Reading text |
The New Mexico state Senate has passed a bill to decriminalize assisted suicide, which the state’s Catholic bishops had strongly opposed.
The bill, known as the “Elizabeth Whitefield End of Life Options Act,” allows licensed physicians, osteopathic physicians, nurses, and physician assistants to prescribe a lethal drug to people with a terminal illness and the ability to self-administer the drug.
The states of California, Colorado, Hawaii, Montana, Oregon, Vermont, and Washington, plus the District of Columbia, have already legalized assisted suicide.
Archbishop John Wester of Santa Fe earlier this month decried the proposed law as “the worst in the nation” and a threat to the vulnerable.
“We continue to work to promote just laws, but know that God’s law transcends any human laws. God’s law calls us all to recognize and protect the life and dignity of each and every human being, especially the most vulnerable. This includes unborn children and those at the end of life,” Wester said March 3.
“We are promised that God’s law will ultimately bring peace and new life, especially to those who are suffering.”
Under the bill, a medical professional must determine that the individual has the capacity to give informed consent. Those with mental health disorders or intellectual disabilities may request assisted suicide after further medical evaluation by a mental health professional, the bill says.

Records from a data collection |
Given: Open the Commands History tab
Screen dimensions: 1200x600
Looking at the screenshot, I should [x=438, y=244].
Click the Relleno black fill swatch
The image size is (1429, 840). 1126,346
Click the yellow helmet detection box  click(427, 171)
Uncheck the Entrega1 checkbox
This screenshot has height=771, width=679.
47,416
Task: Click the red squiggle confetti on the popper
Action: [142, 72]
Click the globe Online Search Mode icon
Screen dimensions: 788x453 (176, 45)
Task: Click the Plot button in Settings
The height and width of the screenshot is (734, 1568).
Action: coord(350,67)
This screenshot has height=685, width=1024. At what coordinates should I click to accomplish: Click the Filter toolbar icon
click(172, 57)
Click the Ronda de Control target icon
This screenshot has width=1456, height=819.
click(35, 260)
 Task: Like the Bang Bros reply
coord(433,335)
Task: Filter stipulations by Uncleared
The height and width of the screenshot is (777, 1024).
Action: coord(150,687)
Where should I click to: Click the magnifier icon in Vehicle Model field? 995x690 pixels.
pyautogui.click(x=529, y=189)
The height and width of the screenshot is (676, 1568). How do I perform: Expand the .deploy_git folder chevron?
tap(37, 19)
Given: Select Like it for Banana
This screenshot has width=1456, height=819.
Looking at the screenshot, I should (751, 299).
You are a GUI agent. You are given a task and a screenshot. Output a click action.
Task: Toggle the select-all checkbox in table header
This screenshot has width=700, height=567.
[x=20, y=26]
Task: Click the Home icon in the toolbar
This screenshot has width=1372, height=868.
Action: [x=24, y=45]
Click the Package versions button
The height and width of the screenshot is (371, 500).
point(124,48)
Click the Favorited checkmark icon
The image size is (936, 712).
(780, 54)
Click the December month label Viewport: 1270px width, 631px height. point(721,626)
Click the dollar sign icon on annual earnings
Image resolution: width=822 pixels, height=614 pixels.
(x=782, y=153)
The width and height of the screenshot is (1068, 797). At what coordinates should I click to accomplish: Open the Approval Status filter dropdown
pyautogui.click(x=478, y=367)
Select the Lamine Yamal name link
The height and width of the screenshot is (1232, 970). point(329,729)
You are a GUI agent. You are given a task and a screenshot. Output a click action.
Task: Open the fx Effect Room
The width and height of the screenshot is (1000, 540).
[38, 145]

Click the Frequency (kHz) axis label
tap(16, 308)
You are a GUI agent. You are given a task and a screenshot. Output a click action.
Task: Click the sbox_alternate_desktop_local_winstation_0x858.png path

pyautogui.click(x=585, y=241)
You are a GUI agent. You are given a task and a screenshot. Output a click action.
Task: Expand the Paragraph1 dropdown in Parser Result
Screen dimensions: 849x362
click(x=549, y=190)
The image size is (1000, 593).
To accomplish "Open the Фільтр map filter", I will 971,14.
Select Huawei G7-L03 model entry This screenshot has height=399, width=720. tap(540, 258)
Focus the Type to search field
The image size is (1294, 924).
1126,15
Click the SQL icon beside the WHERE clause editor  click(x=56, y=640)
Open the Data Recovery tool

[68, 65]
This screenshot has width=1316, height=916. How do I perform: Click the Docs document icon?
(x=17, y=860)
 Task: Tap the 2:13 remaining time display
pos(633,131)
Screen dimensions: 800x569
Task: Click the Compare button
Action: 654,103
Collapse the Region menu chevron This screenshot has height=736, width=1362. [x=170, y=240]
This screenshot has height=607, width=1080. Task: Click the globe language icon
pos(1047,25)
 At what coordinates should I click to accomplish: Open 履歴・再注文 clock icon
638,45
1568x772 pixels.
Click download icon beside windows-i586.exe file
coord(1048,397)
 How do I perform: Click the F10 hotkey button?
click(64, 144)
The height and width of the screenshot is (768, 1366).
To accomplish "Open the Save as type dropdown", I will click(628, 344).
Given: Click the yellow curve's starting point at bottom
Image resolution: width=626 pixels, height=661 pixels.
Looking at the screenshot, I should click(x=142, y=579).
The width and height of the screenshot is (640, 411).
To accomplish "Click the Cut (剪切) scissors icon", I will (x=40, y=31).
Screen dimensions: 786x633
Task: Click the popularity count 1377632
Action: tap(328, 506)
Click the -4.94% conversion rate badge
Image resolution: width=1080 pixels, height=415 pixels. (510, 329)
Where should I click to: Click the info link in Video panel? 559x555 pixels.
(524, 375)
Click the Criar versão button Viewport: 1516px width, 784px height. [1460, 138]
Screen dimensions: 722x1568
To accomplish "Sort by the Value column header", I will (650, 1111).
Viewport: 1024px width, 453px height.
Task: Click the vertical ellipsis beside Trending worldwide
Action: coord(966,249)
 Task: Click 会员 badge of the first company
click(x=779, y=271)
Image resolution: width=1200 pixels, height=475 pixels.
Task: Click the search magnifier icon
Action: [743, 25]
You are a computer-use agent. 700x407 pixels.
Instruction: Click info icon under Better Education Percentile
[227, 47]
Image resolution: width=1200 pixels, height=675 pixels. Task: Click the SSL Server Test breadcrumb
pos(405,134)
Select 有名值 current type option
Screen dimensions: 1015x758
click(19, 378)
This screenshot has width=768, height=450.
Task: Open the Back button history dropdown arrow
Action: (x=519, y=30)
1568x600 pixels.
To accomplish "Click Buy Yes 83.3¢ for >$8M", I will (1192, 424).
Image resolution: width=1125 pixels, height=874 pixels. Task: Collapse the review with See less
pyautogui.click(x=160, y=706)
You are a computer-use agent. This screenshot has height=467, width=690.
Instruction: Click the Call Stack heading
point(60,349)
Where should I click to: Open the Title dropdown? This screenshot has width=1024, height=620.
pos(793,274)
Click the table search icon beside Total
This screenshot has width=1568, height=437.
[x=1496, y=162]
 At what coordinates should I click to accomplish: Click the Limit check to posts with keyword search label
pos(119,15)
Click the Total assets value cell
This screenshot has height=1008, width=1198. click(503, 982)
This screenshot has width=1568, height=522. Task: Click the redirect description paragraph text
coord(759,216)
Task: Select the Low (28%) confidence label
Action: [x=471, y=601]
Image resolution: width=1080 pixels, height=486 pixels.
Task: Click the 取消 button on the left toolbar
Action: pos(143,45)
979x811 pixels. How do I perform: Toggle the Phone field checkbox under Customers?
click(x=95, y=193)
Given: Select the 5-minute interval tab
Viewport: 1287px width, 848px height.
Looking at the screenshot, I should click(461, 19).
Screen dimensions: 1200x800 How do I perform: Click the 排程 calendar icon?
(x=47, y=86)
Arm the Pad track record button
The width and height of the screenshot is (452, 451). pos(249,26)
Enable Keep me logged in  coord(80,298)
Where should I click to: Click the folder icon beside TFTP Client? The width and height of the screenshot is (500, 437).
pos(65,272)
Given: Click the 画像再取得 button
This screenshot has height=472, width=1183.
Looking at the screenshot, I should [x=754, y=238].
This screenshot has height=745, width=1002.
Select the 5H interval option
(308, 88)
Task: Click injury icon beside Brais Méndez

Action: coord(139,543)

What this exercise asks |
• A. Quote the article on the New Mexico assisted suicide bill, beginning at the words "The bill, known" and stopping after the words "self-administer the drug.".
• B. In the article on the New Mexico assisted suicide bill, how did Archbishop John Wester of Santa Fe describe the proposed law?
Rely only on the article about the New Mexico assisted suicide bill.

Task solutions |
• A.
The bill, known as the “Elizabeth Whitefield End of Life Options Act,” allows licensed physicians, osteopathic physicians, nurses, and physician assistants to prescribe a lethal drug to people with a terminal illness and the ability to self-administer the drug.

• B. He called it "the worst in the nation" and a threat to the vulnerable.